It might be the single most ubiquitous antique-shop item in the history of vintage resale. The West Bend Penguin Hot and Cold Server (known to collectors at the Penguin Ice Bucket) was a globe-shaped kitchenware server, embossed with a clutch of penguins marching around its perimeter and perfect for ice cubes on the bar or rolls hot from the oven. Manufactured by the West Bend Aluminum Company in 1941 and available throughout the early '70s, the Penguin came in three metal finishes: chrome-plated steel, brushed aluminum, and solid copper. The chrome version, available with three different knob and penguin-wing-shaped handle options (wood, black Bakelite, and the more rare red Bakelite) was the most common.
The Penguin, a popular staple in many households for decades, can be found in nearly every antiques store in the country — but no more so than in Phoenix, where there appear to be more Penguins per resale square foot than in any other city. Why?

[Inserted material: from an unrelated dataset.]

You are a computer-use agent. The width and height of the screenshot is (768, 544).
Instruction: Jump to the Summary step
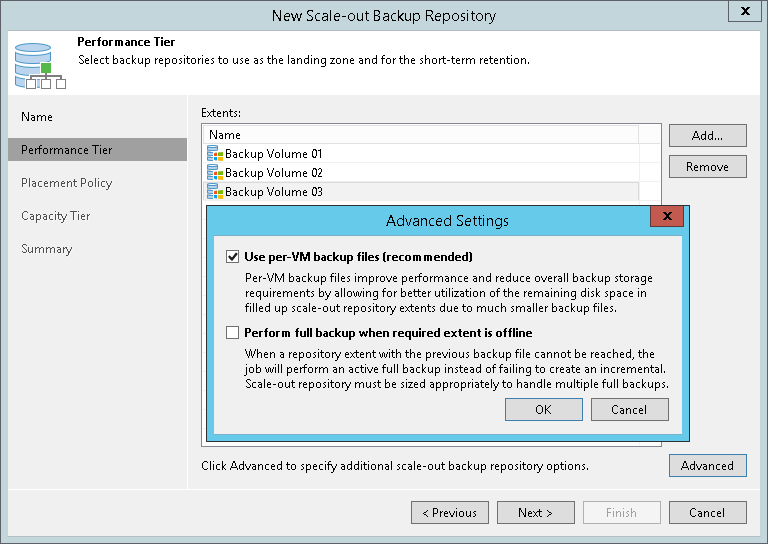(47, 249)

The story goes that, when West Bend ceased manufacturing of the Penguin in 1971, the leftover stock was sold to a man named Herman Fern. Herman, a former West Bend sales rep who'd retired to Phoenix, reportedly bought up all the leftover Penguins, then set about selling them, door to door, all over the Valley of the Sun. More than one local remembers Herman, in a three-piece suit, demonstrating the marvels of a shiny silver globe that keeps things both hot and cold!
When Herman died, his family reportedly found a stash of mint-in-box Penguins that they immediately sold to a Phoenix-based mid-century dealer, who began reselling them to local antique mall dealers. Thus, the inordinate number of shiny round chrome ice buckets (great for keeping rolls warm!) all over the Valley.